When poking around NSString methods you’ll find many references to NSRange, which is nothing more than a C structure that is helpful for describing a series of items, including a starting location and a count. For example, a range is helpful to extract a substring from another string, where you specify the starting location and number of elements needed (examples to follow).
NSRange Definition
NSRange is a structure defined as follows:
typedef struct _NSRange { NSUInteger location; NSUInteger length; } NSRange; |
location is the starting index in the range (zero based) and length is the number of entries in the range. NSUInteger is simply an unsigned value that supports both 32 and 64 bit systems. Here is how NSUInteger is defined:
#if __LP64__ || TARGET_OS_EMBEDDED || TARGET_OS_IPHONE || TARGET_OS_WIN32 || NS_BUILD_32_LIKE_64 typedef unsigned long NSUInteger; #else typedef unsigned int NSUInteger; #endif |
NSRange and Strings
The example below shows one approach for creating a range and using the same to extract a substring – the output from below is IPA
NSString *homebrew = @"Imperial India Pale Ale (IPA)"; // Starting at position 25, get 3 characters NSRange range = NSMakeRange (25, 3); // This would also work: // NSRange range = {25, 3}; NSLog (@"Beer shortname: %@", [homebrew substringWithRange:range]); |
If you want to search for a substring, you could write something like the following:
NSString *homebrew = @"Imperial India Pale Ale (IPA)"; NSRange range = [homebrew rangeOfString:@"IPA"]; // Did we find the string "IPA" ? if (range.length > 0) NSLog(@"Range is: %@", NSStringFromRange(range)); |
The output from above will display: Range is: {25, 3}. Notice the call to NSStringFromRange() which will display the return value (a range) as an NSString. There is also a function to create a range from a string: NSRangeFromString().
Let’s look at one more example, the code below will search for the string “ia” starting at the end of the string moving towards the beginning:
NSString *homebrew = @"Imperial India Pale Ale (IPA)"; // Search for the "ia" starting at the end of string NSRange range = [homebrew rangeOfString:@"ia" options:NSBackwardsSearch]; // What did we find if (range.length > 0) NSLog(@"Range is: %@", NSStringFromRange(range)); |
The result from above is: Range is: {12, 2} (the “ia” inside the word “India”).
NSRange Functions
Here is a list of functions that work with ranges:
NSEqualRanges()
NSIntersectionRange()
NSLocationInRange()
NSMakeRange()
NSMaxRange()
NSRangeFromString()
NSStringFromRange()
NSUnionRange()
RegexKitLite lets you do even more awesome things with NSString and NSRange:
http://regexkit.sourceforge.net/RegexKitLite/index.html
Thanks John, very helpful
Interesting, clear end helpful.
Thanks a lot for this little tutorial. ;o)
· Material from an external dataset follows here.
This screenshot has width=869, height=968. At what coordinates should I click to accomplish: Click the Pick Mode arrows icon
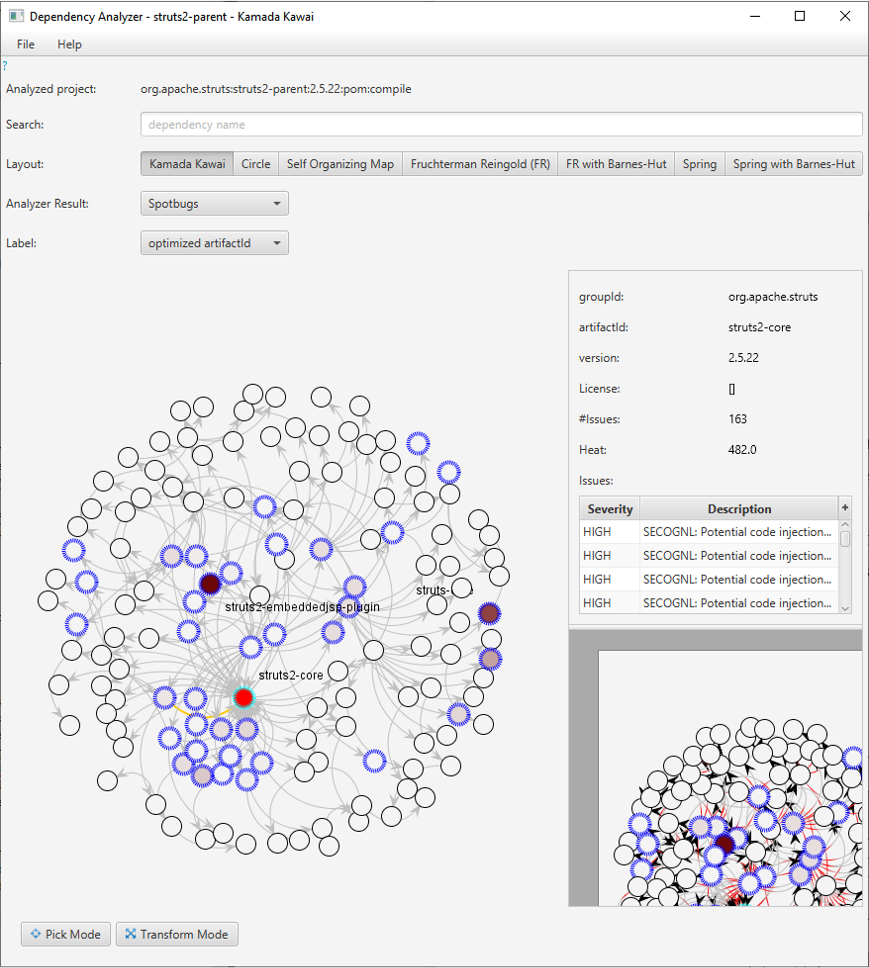point(34,934)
@Bergamot: I realize I’m responding to a very old comment, but I figured other newer developers might happen upon this post, too. As of iOS4, Apple provides a class (NSRegularExpression) that essentially does what RegexKit did. You can still use Regex, but as far as I can tell it has not been updated for ARC, so you will have to do some work to either adapt it to ARC or build your project without ARC–a significant amount of work either way. A lot of iPhone devs who have come to the platform in the last few years (myself included) never even learned manual memory management.
I’m building an app that includes complex search logic and thought I would have to adapt to Regex, but fortunately I happened upon NSRegularExpression before I got too far into it. Cheers.
Forgot to add…if for some reason you needed some functionality that RegexKit provided but is not present in Apple’s NSRegularExpression, you could always write a category on it.